Where Have All the People Gone? Seems some solar flares made everyone disintegrate and turn to white powder. Well, not everyone. Some people were lucky enough not to be effected by solar flares because they're awesome or because they happened to be in a cave when it happened. So they got to walk around and find piles of white powder in the shape of bodies...still in their clothes. Because everyone knows that solar flares with the power of disintegration do not harm clothes, silly. I could be imagining this, but I seem to recall someone driving a wood paneled station wagon down a street filled with flat clothes with powder in the them, and then stopping, standing by the open door and screaming, "Where have all the people gone?????" Also, I'm pretty sure all the dogs were crazy and wanted to eat you.
To this day, I cannot lay out an outfit of clothes flat on a bed without thinking of it.
I bring this up because this morning when I logged into Blogger, I was presented with a similar eerie situation. Every. Single. One. Of. You. was gone.

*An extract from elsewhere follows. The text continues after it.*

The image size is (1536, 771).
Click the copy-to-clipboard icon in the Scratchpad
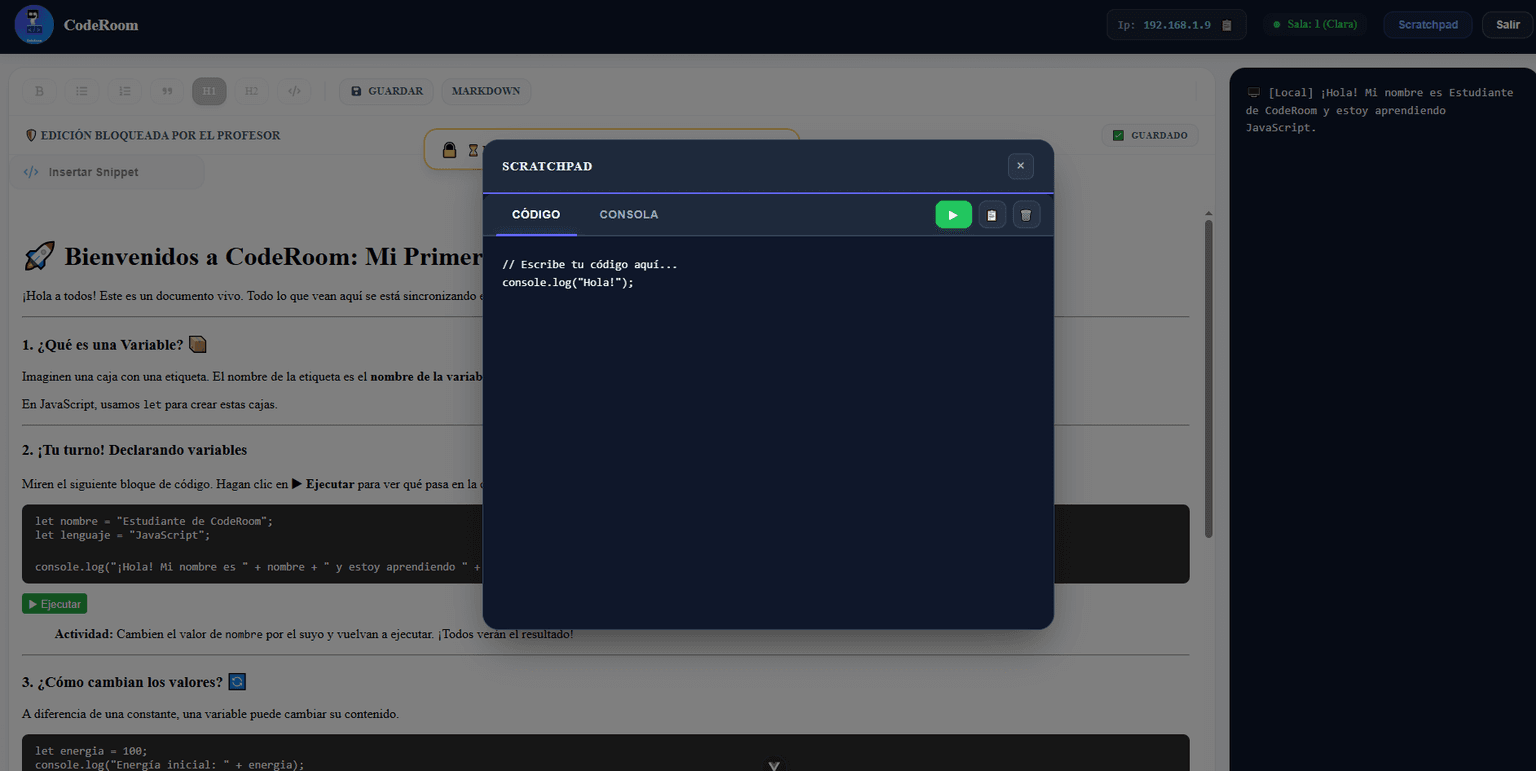point(991,214)
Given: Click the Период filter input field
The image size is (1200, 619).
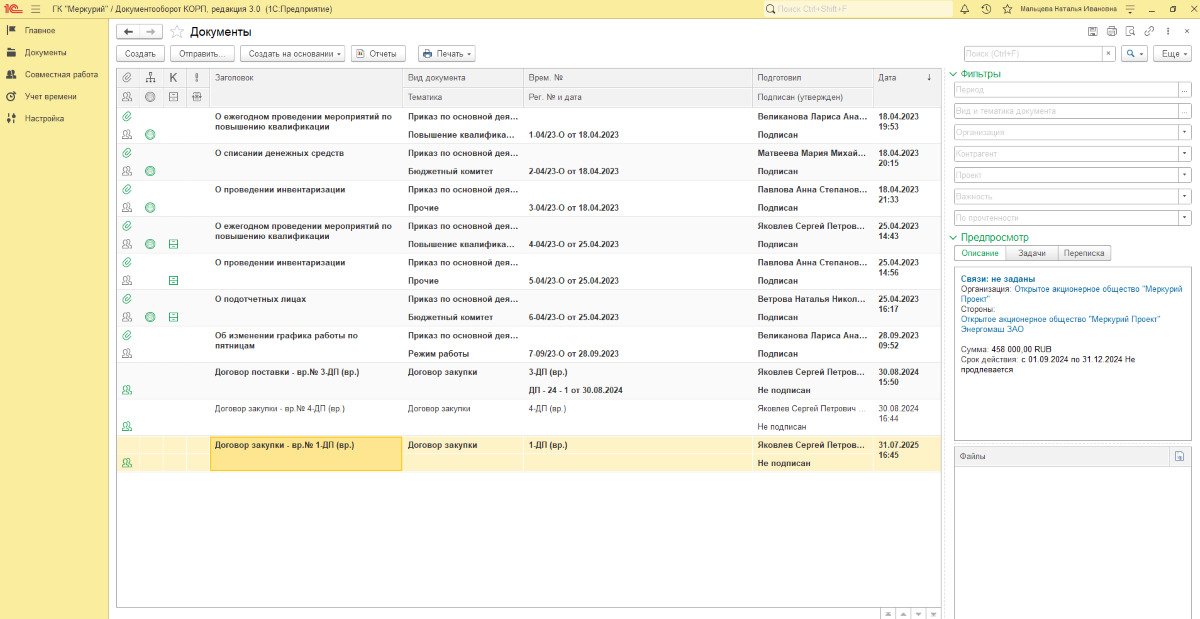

According to Blogger, I follow no one. Which is sort of bad ass in a Clint Eastwood way, but nuh uh, I do too follow people. But you're all gone.
So, pretty please, keep me from driving my station wagon out into the middle of the freeway and yelling and put a link to your blog in the comments? And I'll travel around and find everyone else that is connected that I collected over the last five years. After I get done watching the entire movie, which someone has apparently put on youtube.
PS - Huge foreshadowing...in the first two lines of dialog, the mom says, "Doesn't all the quiet make you crazy?" Dun Dun Dunnnnnnn.
PPS - Huger foreshadowing...the the first five minutes, all the siblings and mom give each other come-hither eyes that kind of creep me out. But could come in handy for the regeneration of the human population.